Hoje ela atua como secretária dos Direitos Humanos do Ceará. Sobre a atual função ela faz o seguinte comentário, “Faço o que sempre quis fazer. Sempre acreditei que a dignidade da pessoa humana está acima de tudo. Os pilares dos Direitos Humanos hoje são: a liberdade, igualdade e a dignidade humana. Sempre sonhei com um mundo melhor, desde cedo eu lutei pela visibilidade das pessoas, pela igualdade das pessoas, respeitar as diversidades e saber que todas as pessoas são dignas de oportunidade. Liberdade, vez e voz para todos”, frisa.
A Formação
Mestra em Direito Público, com três graduações. Socorro soma quase 60 anos de atuação no serviço público, dos quais 48 foram dedicados ao Ministério Público do Ceará, onde foi procuradora-geral de Justiça por cinco mandatos. Também no Ministério Público, presidiu o Grupo Nacional dos Direitos Humanos (GNDH) por quatro anos. Foi presidente do Conselho Nacional de Procuradores Gerais – Região Nordeste, fundadora e coordenadora-geral do Programa Estadual de Proteção e Defesa do Consumidor (Decon). Chegou à fundar e presidir o Conselho de Direitos Humanos do Ceará. Participou do 1º Conselho Nacional de Defesa do Consumidor. Teve outras passagens relevantes pelo Poder Executivo estadual, entre elas foi ouvidora-geral do Estado, secretária de Políticas sobre Drogas, secretária da Controladoria Geral de Disciplina dos Órgãos de Segurança Pública e Sistema Penitenciário, secretária de Justiça e Cidadania e secretária de Proteção Social, Justiça, Cidadania, Mulheres e Direitos Humanos, além de ter participado do conselho gestor da Agência Reguladora do Estado do Ceará (Arce).
A Trajetória
Ao longo de sua larga trajetória, Socorro França foi agraciada com diversas condecorações, dentre elas: Medalha do Mérito Judiciário Cearense (Tribunal de Justiça do Ceará – 1997-1998, durante presidência do desembargador José Maria de Melo), Medalha do Mérito Judiciário Maranhense – Antônio Rodrigues Vellozo (Tribunal de Justiça do Maranhão – 2004), Grande Medalha “Presidente Juscelino Kubitschek” (Governo de Minas Gerais – 2009) e Medalha da Abolição (Governo do Ceará – 2020-2022). Foi congratulada com os títulos de cidadã fortalezense e cidadã cearense, além de dezenas de outros títulos de cidadania de municípios do interior do Estado.

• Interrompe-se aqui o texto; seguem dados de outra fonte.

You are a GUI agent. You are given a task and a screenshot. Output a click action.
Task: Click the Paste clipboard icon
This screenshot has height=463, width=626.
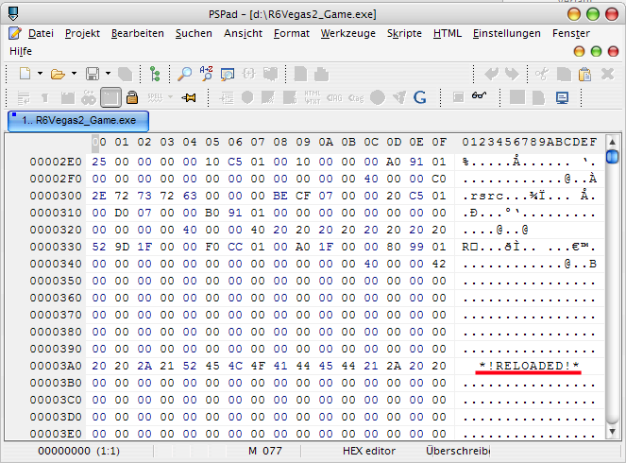[x=584, y=73]
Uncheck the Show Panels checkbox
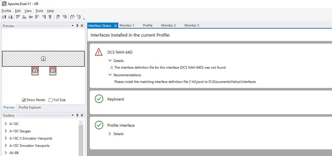This screenshot has height=156, width=332. pyautogui.click(x=24, y=100)
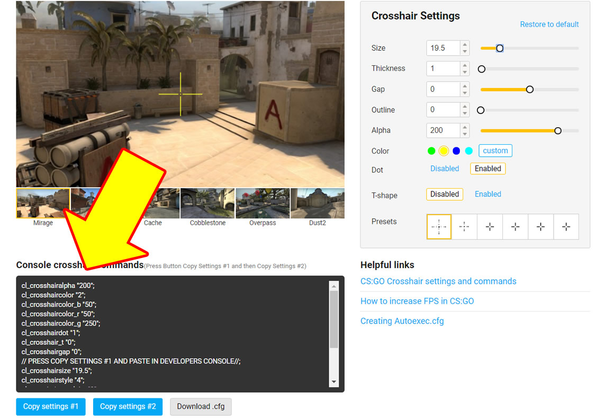
Task: Select the green crosshair color swatch
Action: click(x=431, y=150)
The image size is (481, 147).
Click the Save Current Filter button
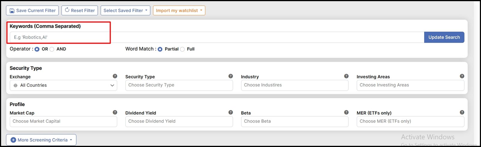(32, 11)
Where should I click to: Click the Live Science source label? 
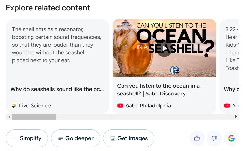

Sobre administrar casa, trabalho e família
Todos os dias são concorridos para Socorro França que se divide entre família, trabalho, eventos e academia, porque ela também é fitness! Sáude, qualidade de vida e bem-estar estão no cotidiano da secretária de Direitos Humanos do Ceará.
“Não é fácil. A mulher precisa de um gerenciamento inimaginável. Eu não perco o norte de aproximação da família. Todo domingo eu faço o almoço em família, tem conversa, tem discussão, cada um conta sobre a semana. Eu organizo a minha rotina, os meus compromissos e com isso administro o meu tempo. Se você organizar, dá certo”, pontua Socorro França.
Ao conhecerem todo o percurso feito pela mulher destemida, sem rótulos e tabus, os leitores chegam a conclusão que tudo relatado aqui, merece virar livro e, por que não dizer, um filme. A entrevistada que é abençoada até no nome, parece que nasceu e se criou com o pensamento de uma das escritoras mais importantes do século XX chamada Clarice Lispector: “o destino de uma mulher é ser mulher”. É o que Socorro França faz até hoje. Essa sim! É mulher de verdade, sim senhor!